Reproduce the passage of the lock-free stack tutorial between "A mutex-based stack" and "concurrent LIFO structure.", inclusive.

SELECTED EXCERPT:
--- START ---

ExamplesBy LevelBy TopicLearning Paths
455 Expert

455: Lock-Free Stack

Functional Programming

Tutorial

The Problem

A mutex-based stack serializes all push/pop operations — a contention bottleneck under high concurrency. A lock-free stack uses compare_and_swap on the head pointer: push allocates a new node, sets its next to the current head, then CAS-swaps the head; pop reads the head, follows next, then CAS-swaps the head to next. Retrying on CAS failure makes it correct without locks. Treiber's lock-free stack (1986) is the canonical algorithm and remains relevant in high-frequency trading, lock-free allocators, and concurrent data structures research.

Lock-free stacks appear in memory allocators (free list), lock-free work queues, concurrent GC systems, and any high-throughput concurrent LIFO structure.

--- END ---

DATASET EXCERPT:
--- START ---

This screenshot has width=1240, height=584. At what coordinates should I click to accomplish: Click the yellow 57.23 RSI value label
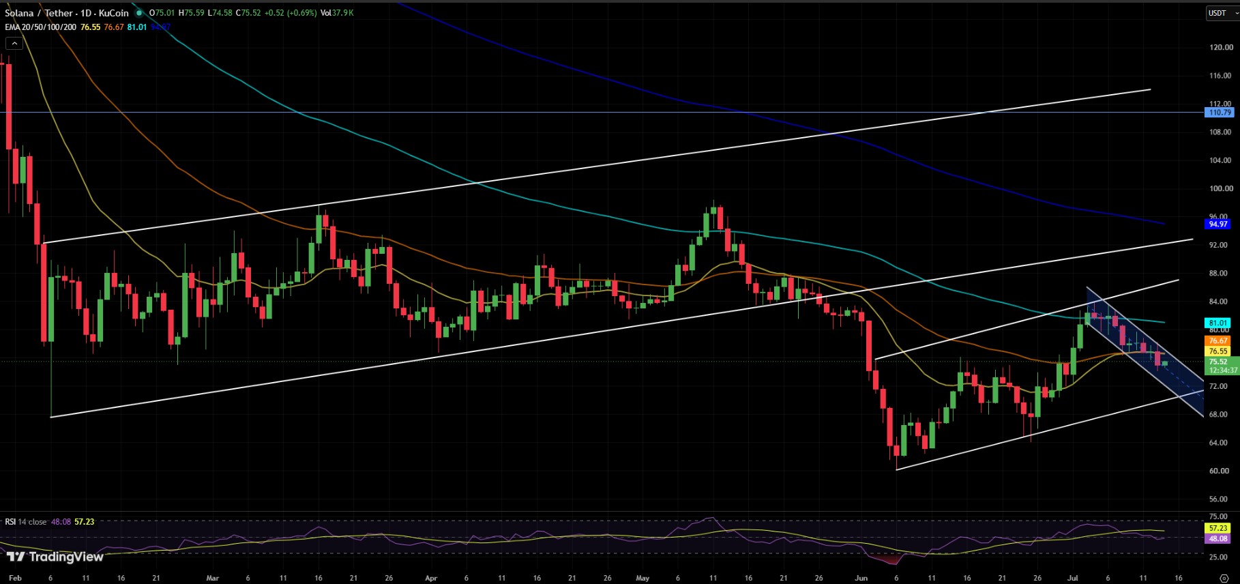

--- END ---

OUTPUT FOR THIS TASK:
A mutex-based stack serializes all push/pop operations — a contention bottleneck under high concurrency. A lock-free stack uses compare_and_swap on the head pointer: push allocates a new node, sets its next to the current head, then CAS-swaps the head; pop reads the head, follows next, then CAS-swaps the head to next. Retrying on CAS failure makes it correct without locks. Treiber's lock-free stack (1986) is the canonical algorithm and remains relevant in high-frequency trading, lock-free allocators, and concurrent data structures research.

Lock-free stacks appear in memory allocators (free list), lock-free work queues, concurrent GC systems, and any high-throughput concurrent LIFO structure.